I had said good-bye to Mrs. Roosevelt in August, 1961, leaving for the Philippines to become director of the Peace Corps there (she had pushed me for another job in Washington but was delighted when I took an assignment in her beloved Peace Corps). I knew nothing then about her growing satisfaction with Robert Kennedy’s record as Attorney General or her enjoyment over the lively correspondence she developed with Mrs. Kennedy. But I left with the satisfaction of knowing that her own sense of hope had been renewed by this new President. I remember how she used to say that the most important thing Franklin Roosevelt did was to give people hope. I think that was what she liked—the zesty, problem-solving, hope-giving approach to life that Kennedy’s personality and convictions exuded. He was a life-affirming person who knew tragedy and felt irony but still cared.
She did not live to hear his American University speech in June, 1963, opening wide a route for negotiation with the Soviet Union, but she knew the way he wanted to travel. He wrote her in November, 1961, “I have no use for those who think that any negotiation is necessarily equivalent to appeasement.” On Christmas he and Mrs. Kennedy sent Mrs. Roosevelt a telegram wishing her a happy Christmas and a good year to come. Then on January 23, 1962, he wrote a handsome three-page letter nominating Mrs. Roosevelt to receive the Nobel Peace Prize without telling her anything about it. In the spring he went out of his way to associate himself with her causes, promising a televised introduction to her presentation on TV concerning the status of women in the United States, and he made a tape for the Eleanor Roosevelt Cancer Foundation telecast for April i. When she continued to press on the issue of employment opportunities for women, he wrote back on June 15, 1962, that he had directed the chairman of the United States Civil Service Commission to amend civil-service regulations to prevent federal appointing officers from listing positions for men only. By this time he was addressing his letters “Dear Eleanor.” On the next day he sent another “Dear Eleanor” letter, this one two and a half pages, in response to her criticism against high-altitude atomic tests.
By late summer, 1962, she was not feeling well. Her bone marrow had lost the capacity to form blood. Kennedy wrote that he hoped she would be feeling herself again soon. By November she was dead of tuberculosis, which had been activated by the treatment with steroids for the bone-marrow failure. The President directed that the American flag be flown at half-mast at all naval stations, embassy legations, consular offices, and all U.S. installations. He also appointed a committee of seventeen prominent citizens headed by Stevenson to create a living memorial for Mrs.

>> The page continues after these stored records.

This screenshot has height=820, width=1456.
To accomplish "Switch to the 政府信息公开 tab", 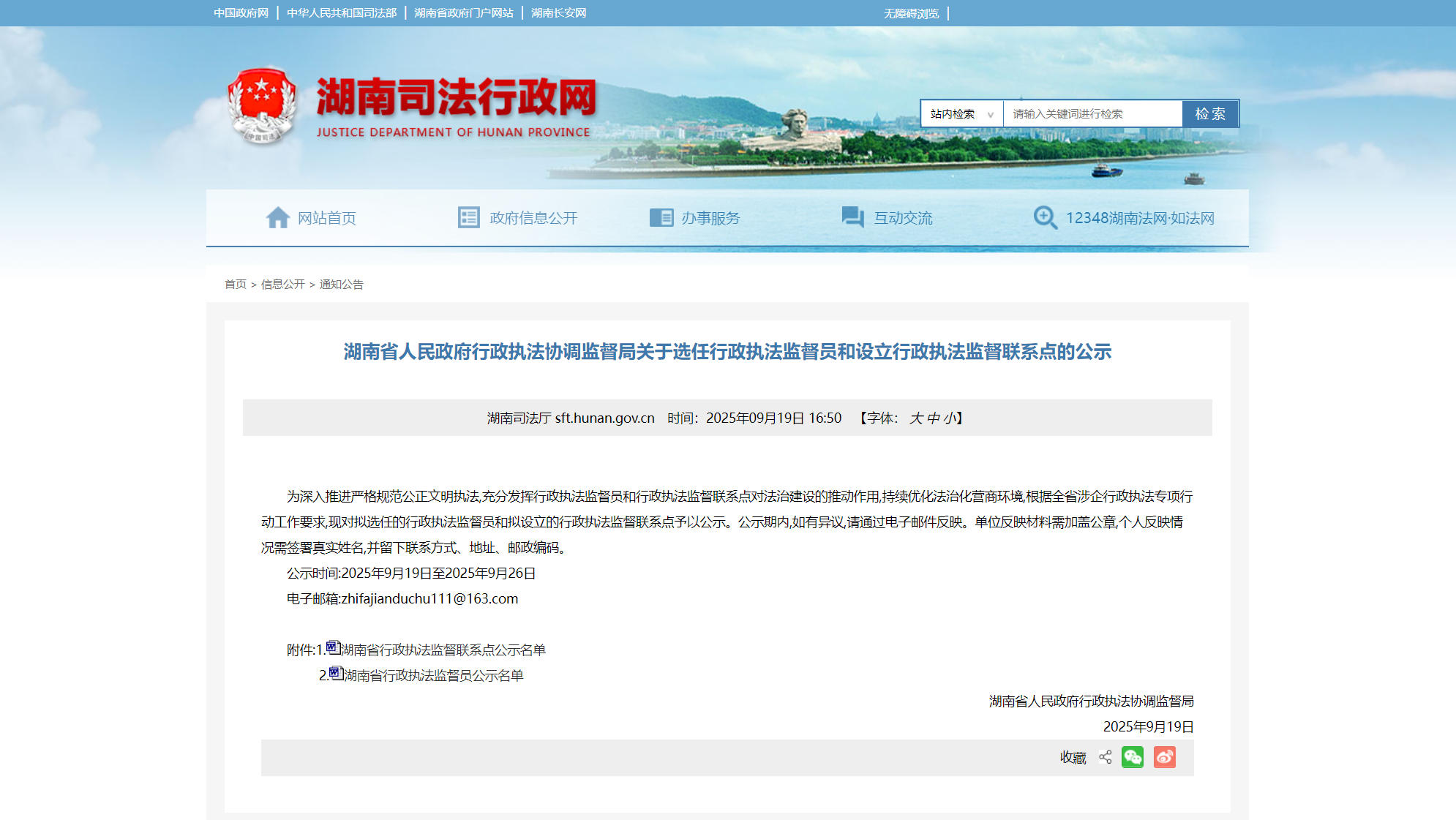I will tap(532, 217).
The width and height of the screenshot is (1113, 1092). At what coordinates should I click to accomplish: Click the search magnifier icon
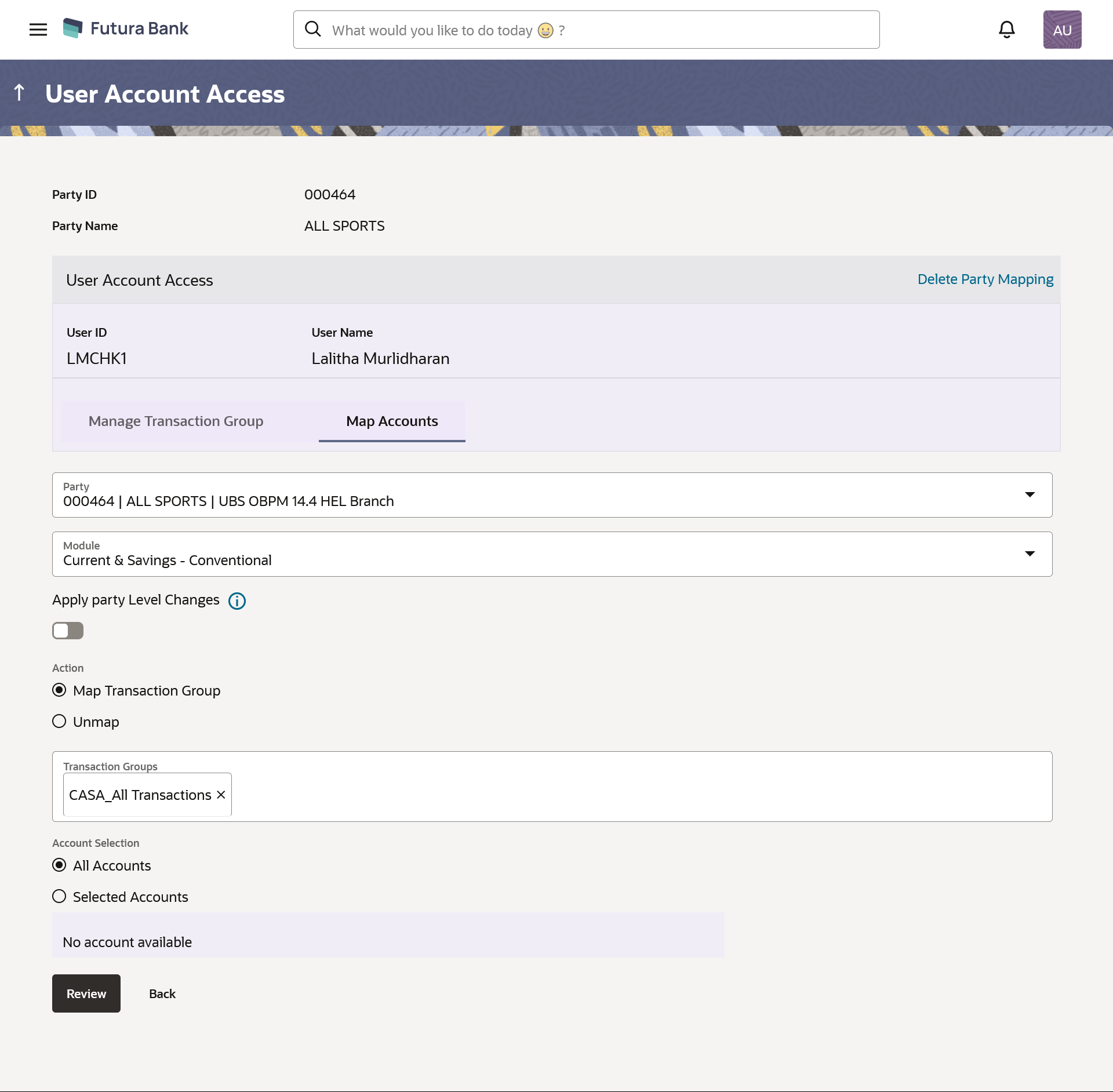coord(313,30)
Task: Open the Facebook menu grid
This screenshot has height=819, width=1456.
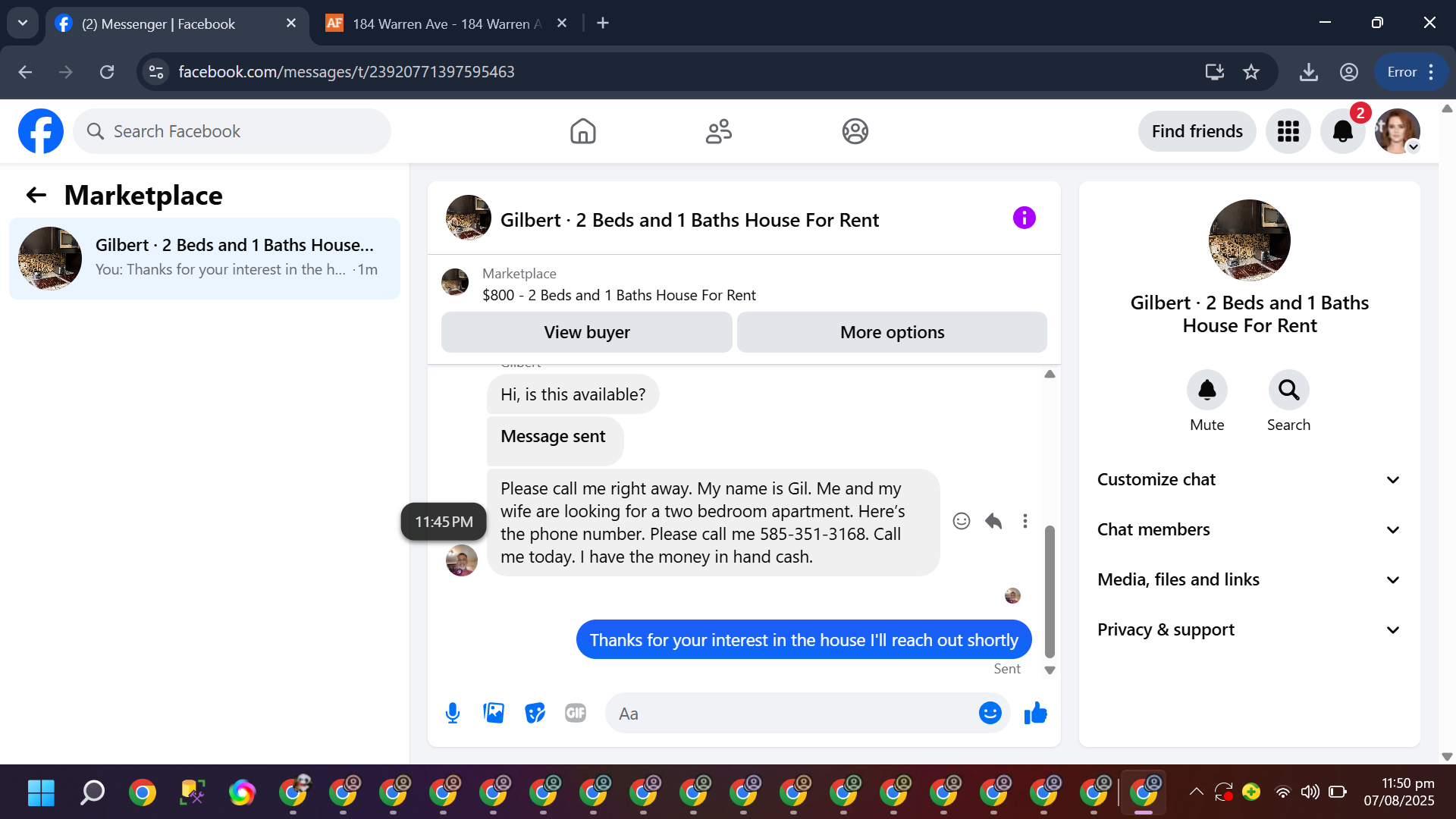Action: point(1288,131)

Roosevelt and on April 23 signed a bill passed by Congress to charter an Eleanor Roosevelt Foundation, a singular expression of recognition to someone who had never held high elective office. When Pierre Salinger and Ken O’Donnell planned the President’s interview and television schedule for the spring of 1963, the one program Kennedy told them in advance he would be willing to participate in was a one-hour film on Eleanor Roosevelt called “Perspectives of Greatness.” Twelve months and fifteen days after she had breathed her last, he was dead, too.